Reproduce verbatim the lines of the records from the one containing "coordinates (371, 383)." through the one containing "What do you see at coordinates (1012, 686)", including both of those lines.
::: Provided information :::
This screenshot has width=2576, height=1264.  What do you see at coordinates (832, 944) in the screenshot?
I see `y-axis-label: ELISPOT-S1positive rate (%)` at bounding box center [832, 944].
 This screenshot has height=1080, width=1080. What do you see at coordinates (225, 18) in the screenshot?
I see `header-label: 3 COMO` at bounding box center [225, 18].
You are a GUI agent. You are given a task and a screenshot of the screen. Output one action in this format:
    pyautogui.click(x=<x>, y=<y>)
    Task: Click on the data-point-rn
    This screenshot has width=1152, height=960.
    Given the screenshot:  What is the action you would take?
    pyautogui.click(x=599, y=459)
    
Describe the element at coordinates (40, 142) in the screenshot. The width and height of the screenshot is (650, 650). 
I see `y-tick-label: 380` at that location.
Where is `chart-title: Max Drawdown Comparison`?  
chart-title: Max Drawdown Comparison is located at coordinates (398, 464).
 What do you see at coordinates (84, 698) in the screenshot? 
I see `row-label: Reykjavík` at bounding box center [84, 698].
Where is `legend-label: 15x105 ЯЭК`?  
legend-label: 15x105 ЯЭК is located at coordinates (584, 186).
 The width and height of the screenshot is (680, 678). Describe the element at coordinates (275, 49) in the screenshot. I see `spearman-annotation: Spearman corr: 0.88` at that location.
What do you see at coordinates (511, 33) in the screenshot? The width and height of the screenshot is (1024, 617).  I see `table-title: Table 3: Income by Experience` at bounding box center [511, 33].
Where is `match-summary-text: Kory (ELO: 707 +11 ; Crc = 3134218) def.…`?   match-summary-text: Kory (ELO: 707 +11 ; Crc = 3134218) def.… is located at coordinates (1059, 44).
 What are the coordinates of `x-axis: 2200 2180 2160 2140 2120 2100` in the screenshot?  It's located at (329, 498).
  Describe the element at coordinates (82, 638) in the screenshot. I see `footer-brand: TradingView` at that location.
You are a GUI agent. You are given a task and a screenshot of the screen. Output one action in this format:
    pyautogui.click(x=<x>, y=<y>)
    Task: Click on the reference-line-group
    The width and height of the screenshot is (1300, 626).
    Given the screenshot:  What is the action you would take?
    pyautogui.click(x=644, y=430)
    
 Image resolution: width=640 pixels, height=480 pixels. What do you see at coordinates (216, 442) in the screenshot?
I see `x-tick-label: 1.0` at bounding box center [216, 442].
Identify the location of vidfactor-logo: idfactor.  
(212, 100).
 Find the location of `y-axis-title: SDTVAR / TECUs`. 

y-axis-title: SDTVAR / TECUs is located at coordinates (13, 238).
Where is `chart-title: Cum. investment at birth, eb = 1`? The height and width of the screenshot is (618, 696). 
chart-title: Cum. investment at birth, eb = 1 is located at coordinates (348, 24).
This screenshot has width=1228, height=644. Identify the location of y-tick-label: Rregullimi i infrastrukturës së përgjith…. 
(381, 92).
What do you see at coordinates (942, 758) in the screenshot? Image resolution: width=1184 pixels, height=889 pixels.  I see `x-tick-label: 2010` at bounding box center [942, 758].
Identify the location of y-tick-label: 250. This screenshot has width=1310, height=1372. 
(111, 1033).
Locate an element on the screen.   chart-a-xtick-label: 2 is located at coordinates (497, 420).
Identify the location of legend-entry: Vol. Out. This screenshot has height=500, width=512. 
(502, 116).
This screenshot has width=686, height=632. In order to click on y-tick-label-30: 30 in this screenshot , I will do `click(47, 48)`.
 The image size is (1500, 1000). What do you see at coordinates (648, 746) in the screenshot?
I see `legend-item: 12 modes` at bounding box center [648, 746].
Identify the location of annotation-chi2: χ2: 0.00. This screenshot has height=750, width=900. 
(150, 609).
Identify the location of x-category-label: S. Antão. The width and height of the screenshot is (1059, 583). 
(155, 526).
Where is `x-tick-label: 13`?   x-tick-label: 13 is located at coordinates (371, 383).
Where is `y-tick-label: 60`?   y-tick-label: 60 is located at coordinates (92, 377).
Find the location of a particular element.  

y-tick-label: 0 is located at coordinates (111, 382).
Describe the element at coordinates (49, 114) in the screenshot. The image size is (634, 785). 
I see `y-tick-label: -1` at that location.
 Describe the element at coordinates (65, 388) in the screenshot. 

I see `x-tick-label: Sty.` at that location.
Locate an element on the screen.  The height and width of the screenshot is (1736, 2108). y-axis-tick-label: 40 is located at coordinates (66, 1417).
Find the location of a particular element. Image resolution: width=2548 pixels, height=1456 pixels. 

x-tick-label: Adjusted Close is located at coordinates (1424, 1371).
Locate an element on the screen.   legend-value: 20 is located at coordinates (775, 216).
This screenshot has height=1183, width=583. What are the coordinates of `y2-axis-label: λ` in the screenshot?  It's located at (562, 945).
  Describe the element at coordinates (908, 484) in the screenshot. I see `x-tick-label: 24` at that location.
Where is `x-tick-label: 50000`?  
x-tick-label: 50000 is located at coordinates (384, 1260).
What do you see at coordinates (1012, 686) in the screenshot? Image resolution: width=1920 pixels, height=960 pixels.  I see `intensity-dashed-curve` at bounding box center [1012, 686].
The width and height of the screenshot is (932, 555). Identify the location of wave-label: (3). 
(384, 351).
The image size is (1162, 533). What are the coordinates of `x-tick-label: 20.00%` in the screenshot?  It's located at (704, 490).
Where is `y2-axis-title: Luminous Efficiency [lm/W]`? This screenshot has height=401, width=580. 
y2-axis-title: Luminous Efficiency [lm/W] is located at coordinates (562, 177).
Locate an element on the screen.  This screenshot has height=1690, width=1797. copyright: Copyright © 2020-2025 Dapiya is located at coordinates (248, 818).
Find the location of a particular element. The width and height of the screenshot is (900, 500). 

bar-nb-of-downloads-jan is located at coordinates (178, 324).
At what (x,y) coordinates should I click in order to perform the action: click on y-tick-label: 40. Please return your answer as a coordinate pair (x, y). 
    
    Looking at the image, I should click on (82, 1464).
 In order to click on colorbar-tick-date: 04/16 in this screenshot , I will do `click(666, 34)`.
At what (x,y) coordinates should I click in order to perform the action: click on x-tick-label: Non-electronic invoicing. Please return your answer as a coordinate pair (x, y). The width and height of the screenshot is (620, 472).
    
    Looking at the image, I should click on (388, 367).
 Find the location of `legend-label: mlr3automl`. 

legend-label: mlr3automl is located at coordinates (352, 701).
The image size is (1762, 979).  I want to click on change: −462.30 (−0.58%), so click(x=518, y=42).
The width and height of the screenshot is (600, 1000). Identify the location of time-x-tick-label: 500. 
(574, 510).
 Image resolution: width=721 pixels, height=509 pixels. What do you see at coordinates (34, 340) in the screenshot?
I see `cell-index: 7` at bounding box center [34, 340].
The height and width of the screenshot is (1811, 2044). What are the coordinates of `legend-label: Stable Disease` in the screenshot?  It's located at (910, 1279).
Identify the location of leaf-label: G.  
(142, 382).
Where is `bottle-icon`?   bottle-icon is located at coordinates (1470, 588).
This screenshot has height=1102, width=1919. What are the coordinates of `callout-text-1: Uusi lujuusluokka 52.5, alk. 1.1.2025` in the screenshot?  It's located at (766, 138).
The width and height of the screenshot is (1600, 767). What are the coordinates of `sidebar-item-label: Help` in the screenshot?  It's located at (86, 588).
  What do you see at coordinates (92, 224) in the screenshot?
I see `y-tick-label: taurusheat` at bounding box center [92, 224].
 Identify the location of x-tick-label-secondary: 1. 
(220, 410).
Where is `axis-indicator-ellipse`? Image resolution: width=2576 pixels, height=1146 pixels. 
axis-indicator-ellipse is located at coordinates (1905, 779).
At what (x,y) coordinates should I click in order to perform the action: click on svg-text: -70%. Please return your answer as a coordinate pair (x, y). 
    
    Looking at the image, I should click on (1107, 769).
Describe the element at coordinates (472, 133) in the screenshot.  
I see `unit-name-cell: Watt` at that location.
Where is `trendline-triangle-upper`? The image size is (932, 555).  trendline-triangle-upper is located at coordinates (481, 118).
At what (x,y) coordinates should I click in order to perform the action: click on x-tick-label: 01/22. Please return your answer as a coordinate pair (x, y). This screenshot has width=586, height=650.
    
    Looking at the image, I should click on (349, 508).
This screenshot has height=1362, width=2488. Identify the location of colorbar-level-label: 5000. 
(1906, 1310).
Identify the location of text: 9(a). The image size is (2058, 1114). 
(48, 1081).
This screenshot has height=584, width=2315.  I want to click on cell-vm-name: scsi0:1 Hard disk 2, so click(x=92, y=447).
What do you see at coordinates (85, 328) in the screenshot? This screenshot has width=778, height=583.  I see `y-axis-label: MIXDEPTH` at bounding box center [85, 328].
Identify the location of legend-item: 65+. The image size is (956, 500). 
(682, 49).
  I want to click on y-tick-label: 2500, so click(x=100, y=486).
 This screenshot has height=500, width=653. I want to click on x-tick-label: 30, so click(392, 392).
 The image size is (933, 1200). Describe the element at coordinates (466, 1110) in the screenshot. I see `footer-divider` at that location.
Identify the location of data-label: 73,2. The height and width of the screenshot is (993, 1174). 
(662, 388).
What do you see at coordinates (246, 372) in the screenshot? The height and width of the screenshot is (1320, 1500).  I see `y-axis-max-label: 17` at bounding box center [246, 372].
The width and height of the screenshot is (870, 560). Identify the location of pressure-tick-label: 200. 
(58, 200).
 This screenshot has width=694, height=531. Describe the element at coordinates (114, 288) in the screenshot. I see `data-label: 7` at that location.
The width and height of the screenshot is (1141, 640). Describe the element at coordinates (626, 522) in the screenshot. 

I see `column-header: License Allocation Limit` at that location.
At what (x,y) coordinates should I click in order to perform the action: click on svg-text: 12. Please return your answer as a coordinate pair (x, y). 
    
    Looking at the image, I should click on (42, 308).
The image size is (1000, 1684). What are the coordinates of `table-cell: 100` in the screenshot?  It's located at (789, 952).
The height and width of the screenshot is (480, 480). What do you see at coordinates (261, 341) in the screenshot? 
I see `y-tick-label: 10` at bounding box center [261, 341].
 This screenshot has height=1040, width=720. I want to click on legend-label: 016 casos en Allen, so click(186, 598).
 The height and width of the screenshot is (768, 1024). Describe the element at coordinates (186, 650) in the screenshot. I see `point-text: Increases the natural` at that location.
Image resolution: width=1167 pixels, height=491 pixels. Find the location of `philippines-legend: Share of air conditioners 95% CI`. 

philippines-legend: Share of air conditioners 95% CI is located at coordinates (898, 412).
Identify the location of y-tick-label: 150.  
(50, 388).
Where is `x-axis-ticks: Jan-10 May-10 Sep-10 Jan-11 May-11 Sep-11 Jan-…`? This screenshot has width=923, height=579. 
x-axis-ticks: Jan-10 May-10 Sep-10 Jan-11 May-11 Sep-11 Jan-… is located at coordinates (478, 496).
:::
Solution to this problem:
Where is `x-tick-label: 13`?   x-tick-label: 13 is located at coordinates (371, 383).
Where is `y-tick-label: 60`?   y-tick-label: 60 is located at coordinates (92, 377).
Find the location of a particular element.  

y-tick-label: 0 is located at coordinates (111, 382).
Describe the element at coordinates (49, 114) in the screenshot. The image size is (634, 785). 
I see `y-tick-label: -1` at that location.
 Describe the element at coordinates (65, 388) in the screenshot. 

I see `x-tick-label: Sty.` at that location.
Locate an element on the screen.  The height and width of the screenshot is (1736, 2108). y-axis-tick-label: 40 is located at coordinates (66, 1417).
Find the location of a particular element. Image resolution: width=2548 pixels, height=1456 pixels. 

x-tick-label: Adjusted Close is located at coordinates (1424, 1371).
Locate an element on the screen.   legend-value: 20 is located at coordinates (775, 216).
This screenshot has height=1183, width=583. What are the coordinates of `y2-axis-label: λ` in the screenshot?  It's located at (562, 945).
  Describe the element at coordinates (908, 484) in the screenshot. I see `x-tick-label: 24` at that location.
Where is `x-tick-label: 50000`?  
x-tick-label: 50000 is located at coordinates (384, 1260).
What do you see at coordinates (1012, 686) in the screenshot? Image resolution: width=1920 pixels, height=960 pixels.  I see `intensity-dashed-curve` at bounding box center [1012, 686].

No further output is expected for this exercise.